| BRIEF |
List each line of the records that contains the string "width". Case counts.

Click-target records

========================================================================

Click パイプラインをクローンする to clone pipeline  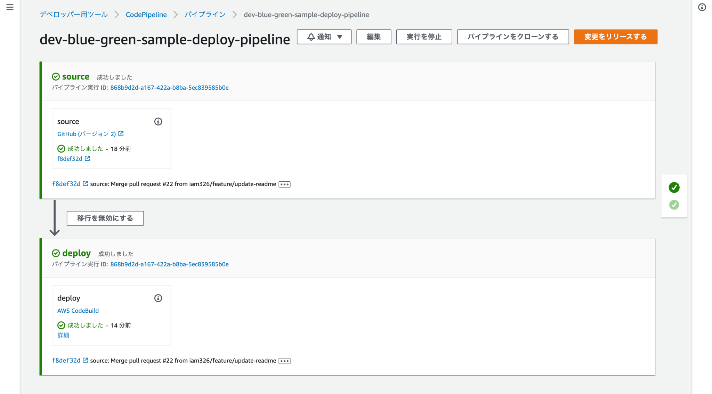coord(512,36)
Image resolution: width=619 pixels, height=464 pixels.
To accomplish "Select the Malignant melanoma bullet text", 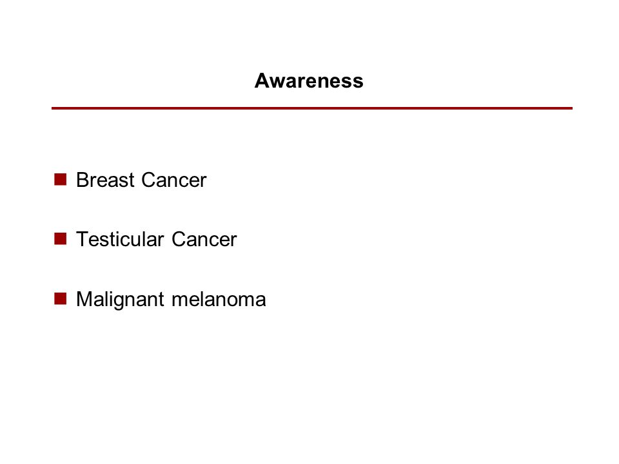I will (171, 300).
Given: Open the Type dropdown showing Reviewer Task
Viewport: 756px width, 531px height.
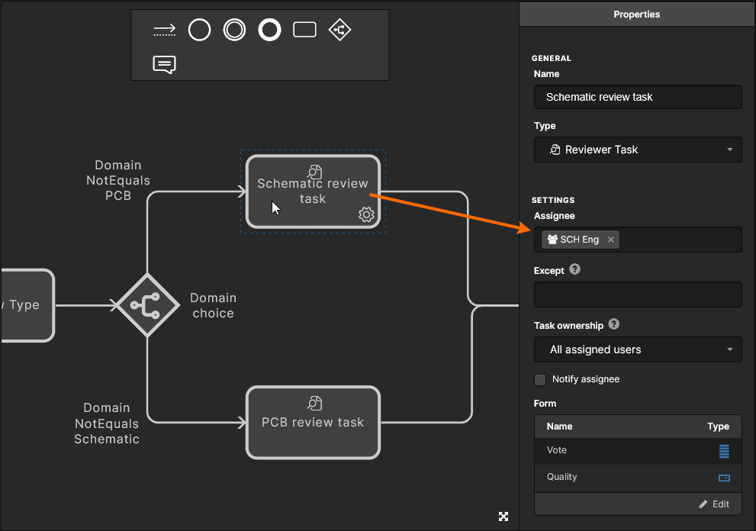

========================================================================

| RESULT FOR THIS TASK |
Image resolution: width=619 pixels, height=464 pixels.
Viewport: 756px width, 531px height.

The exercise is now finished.